*WORK REQUIRED:*
Repeat the data verbatim between the lines holding "Click the shipping" and "The image size is (500, 458).", inclusive.

********************

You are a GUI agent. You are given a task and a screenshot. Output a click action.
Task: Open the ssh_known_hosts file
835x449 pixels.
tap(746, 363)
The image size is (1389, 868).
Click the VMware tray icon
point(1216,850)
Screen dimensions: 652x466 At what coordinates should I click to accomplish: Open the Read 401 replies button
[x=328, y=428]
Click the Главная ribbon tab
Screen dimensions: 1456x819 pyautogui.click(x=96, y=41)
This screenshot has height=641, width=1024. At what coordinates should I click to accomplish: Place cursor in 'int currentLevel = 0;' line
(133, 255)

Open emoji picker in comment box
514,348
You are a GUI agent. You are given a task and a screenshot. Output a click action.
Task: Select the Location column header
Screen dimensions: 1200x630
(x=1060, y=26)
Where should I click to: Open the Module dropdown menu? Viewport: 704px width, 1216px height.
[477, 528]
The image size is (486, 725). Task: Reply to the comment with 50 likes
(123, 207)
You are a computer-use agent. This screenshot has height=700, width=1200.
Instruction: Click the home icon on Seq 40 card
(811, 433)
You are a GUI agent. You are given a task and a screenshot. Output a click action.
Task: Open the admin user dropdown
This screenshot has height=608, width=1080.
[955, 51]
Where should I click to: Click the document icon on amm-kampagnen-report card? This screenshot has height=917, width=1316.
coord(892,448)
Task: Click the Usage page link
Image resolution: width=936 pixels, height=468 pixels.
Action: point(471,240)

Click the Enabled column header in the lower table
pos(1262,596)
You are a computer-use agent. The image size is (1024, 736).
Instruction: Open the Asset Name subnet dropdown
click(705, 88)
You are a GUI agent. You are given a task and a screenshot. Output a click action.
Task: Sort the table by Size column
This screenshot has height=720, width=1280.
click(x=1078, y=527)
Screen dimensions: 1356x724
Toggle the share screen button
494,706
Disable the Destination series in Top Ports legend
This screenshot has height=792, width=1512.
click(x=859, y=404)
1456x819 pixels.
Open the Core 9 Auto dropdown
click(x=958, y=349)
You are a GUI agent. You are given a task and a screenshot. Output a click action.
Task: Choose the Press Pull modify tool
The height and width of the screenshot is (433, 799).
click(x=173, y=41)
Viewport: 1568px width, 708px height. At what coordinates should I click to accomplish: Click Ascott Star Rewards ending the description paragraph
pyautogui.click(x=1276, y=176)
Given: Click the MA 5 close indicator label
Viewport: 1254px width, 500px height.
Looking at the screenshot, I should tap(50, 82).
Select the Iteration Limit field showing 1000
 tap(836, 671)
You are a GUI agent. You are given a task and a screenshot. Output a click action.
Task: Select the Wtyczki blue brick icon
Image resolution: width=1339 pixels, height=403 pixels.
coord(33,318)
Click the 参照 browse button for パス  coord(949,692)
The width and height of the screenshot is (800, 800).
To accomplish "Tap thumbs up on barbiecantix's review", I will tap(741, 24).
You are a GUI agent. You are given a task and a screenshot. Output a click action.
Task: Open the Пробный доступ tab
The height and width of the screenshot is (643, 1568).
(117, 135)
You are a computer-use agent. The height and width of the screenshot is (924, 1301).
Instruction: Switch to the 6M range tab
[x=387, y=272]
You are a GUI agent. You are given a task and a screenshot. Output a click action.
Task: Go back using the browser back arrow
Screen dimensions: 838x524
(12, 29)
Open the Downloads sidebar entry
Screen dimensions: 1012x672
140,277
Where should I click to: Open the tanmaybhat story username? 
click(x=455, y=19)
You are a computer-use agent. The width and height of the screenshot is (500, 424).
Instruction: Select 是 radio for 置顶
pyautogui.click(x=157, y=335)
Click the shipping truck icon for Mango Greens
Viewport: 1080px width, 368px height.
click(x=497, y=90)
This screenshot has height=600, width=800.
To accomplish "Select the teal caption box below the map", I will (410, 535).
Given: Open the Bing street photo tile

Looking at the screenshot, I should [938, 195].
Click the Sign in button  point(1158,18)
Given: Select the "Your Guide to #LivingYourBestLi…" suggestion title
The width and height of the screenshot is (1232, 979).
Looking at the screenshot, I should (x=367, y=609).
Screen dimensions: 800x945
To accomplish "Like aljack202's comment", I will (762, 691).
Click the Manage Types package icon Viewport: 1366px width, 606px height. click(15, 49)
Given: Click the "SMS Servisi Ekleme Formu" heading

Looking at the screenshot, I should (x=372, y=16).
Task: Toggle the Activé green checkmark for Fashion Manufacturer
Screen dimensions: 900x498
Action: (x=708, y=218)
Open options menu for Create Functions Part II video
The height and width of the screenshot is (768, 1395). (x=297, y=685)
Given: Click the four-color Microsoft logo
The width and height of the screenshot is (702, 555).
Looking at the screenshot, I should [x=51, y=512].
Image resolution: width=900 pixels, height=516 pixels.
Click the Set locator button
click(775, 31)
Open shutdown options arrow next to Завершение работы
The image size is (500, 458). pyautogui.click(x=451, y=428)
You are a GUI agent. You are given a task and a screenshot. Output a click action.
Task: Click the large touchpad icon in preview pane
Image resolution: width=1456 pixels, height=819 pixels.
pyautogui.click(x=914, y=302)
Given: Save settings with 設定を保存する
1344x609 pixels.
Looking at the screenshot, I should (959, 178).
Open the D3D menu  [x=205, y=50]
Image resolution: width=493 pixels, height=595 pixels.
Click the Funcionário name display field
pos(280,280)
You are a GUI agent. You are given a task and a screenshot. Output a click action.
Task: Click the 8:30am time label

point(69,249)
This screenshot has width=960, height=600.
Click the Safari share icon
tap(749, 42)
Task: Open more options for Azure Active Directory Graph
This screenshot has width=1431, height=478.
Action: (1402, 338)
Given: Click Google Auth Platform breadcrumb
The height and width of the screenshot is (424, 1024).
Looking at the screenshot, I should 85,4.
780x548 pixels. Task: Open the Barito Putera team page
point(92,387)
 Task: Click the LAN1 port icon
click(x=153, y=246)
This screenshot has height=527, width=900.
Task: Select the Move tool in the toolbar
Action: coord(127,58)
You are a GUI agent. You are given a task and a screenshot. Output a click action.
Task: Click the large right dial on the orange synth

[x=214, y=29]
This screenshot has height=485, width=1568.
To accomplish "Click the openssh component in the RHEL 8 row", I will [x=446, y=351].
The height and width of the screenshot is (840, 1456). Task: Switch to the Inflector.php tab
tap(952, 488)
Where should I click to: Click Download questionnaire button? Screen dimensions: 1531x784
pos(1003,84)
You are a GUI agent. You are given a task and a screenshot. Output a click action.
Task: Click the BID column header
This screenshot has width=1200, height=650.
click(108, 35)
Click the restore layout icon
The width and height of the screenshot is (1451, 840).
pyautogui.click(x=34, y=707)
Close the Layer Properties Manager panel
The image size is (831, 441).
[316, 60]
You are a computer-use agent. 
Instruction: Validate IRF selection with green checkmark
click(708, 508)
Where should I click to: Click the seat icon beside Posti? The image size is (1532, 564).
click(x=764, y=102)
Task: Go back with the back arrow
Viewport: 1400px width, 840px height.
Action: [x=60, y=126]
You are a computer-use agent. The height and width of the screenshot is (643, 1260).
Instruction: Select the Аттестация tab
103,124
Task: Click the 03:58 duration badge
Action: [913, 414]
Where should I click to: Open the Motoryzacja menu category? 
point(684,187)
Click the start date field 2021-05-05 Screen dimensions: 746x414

********************

*FULL ANSWER:*
Click the shipping truck icon for Mango Greens
Viewport: 1080px width, 368px height.
click(x=497, y=90)
This screenshot has height=600, width=800.
To accomplish "Select the teal caption box below the map", I will (410, 535).
Given: Open the Bing street photo tile

Looking at the screenshot, I should [938, 195].
Click the Sign in button  point(1158,18)
Given: Select the "Your Guide to #LivingYourBestLi…" suggestion title
The width and height of the screenshot is (1232, 979).
Looking at the screenshot, I should (x=367, y=609).
Screen dimensions: 800x945
To accomplish "Like aljack202's comment", I will (762, 691).
Click the Manage Types package icon Viewport: 1366px width, 606px height. click(15, 49)
Given: Click the "SMS Servisi Ekleme Formu" heading

Looking at the screenshot, I should (x=372, y=16).
Task: Toggle the Activé green checkmark for Fashion Manufacturer
Screen dimensions: 900x498
Action: (x=708, y=218)
Open options menu for Create Functions Part II video
The height and width of the screenshot is (768, 1395). (x=297, y=685)
Given: Click the four-color Microsoft logo
The width and height of the screenshot is (702, 555).
Looking at the screenshot, I should [x=51, y=512].
Image resolution: width=900 pixels, height=516 pixels.
Click the Set locator button
click(775, 31)
Open shutdown options arrow next to Завершение работы
The image size is (500, 458). pyautogui.click(x=451, y=428)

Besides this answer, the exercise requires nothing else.